Science fiction is another distinct genre. At its core, the nomenclature of “science fiction” itself is something of a paradox. “Fiction” denotes fantasy, fancy, that which is divorced from “reality.” Certainly fiction has always spoke to and explored what is considered to be real or reality, but in its very construction one sees the seeds for a departure from the tangible and into realms that exist beyond this real world. “Science,” however, suggests a specific discipline grounded in reality, based on predictable principles of action and inaction. Science is the study of the physical world in all its varied manifestations; it relies on observation, experimentation, and the judicious recording and interpretation of reality and fact. The two together, then, create that aforementioned oxymoron: “science fiction,” which, for all intents and purposes, could be translated into “real unreality.” Science fiction constructs its possibilities from what is real, from what is possible, or conceivably so. The fact that science fiction and its most common manifestations—space flight, technology, alien realms—are so connected to the future, and to our visions and re-visions of the future, suggests that the genre is concerned not with what is unreal, but rather with what may be real, or may soon be real. The flights of fancy that govern science fiction are grounded in the tangible, in the realm of what is possible, real, hoped for, and feared.

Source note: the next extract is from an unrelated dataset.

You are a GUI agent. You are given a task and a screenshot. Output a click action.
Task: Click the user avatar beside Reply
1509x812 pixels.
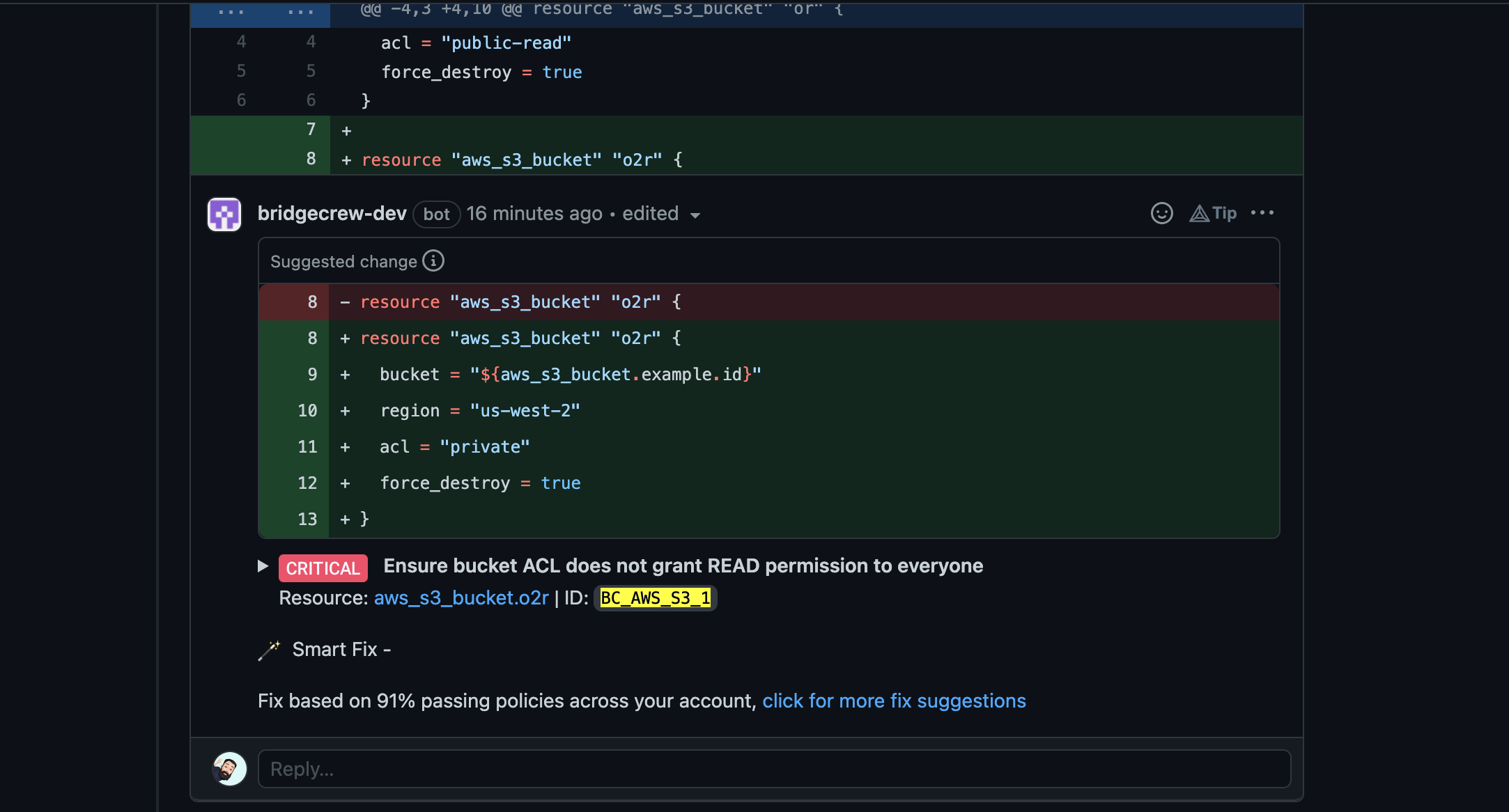229,769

These two divergent genres do interact. Certain volumes in series like Nancy Drew and the Hardy Boys contain distinctly science fiction elements; other series like Tom Swift and Rick Brant have elements of science fiction throughout the series. Modern children’s sci fi series like Masterminds, Pierce Brown’s Red Rising books and Scott Westerfield’s Horizon series also bring the two genres together. The papers in this panel will explore that interactivity, to examine how two very divergent genres both work together and clash in the creation of story.
Submission Guidelines: In Word (.doc/.docx), Rich Text Format (.rtf), or PDF, 250-word proposals for individual papers should be submitted through the PCA website and only through the PCA website. Please submit to the Science Fiction and Fantasy Area (the panels will be coordinated between the Science Fiction and Fantasy area and the Children’s/Young Adult Series Books and DimeNovels area). Instructions for submission can be found at www.pcaaca.org/conference/instructions.php and submissions made at http://ncp.pcaaca.org.
Submissions can be made on the site after 1 August 2019.
The abstract document should contain the following information, in this order:
Name of presenter—indicate main contact person if submitting a multi-authored paper
Institutional affiliation—if applicable
Name and contact information of Supervising professor—for undergraduate students only
Address(es), telephone number(s), and current email address(es) of presenter(s)
Title of paper
Indicate that it is for the “Series Books and Science Fiction” panels
Followed by the 250-word proposal(s)
The proposal will be acknowledged within 2 days of its receipt, and the sender will be notified of the submission’s status no later than 15th November 2019. Please be aware that acknowledgment of receipt does not automatically denote acceptance. Deadlines for submission are firm, and we cannot accept any papers made after the deadline. Earlier submission is appreciated.
Please, do not simultaneously submit proposals to multiple areas. Doing so is a discourtesy to area chairs and will result in your paper being refused. Per PCA/ACA guidelines, a person may present only one paper at the annual meeting, regardless of subject area. If you try to submit to two areas, the master program will not accept your proposals (which may result in your paper not being accepted in either area).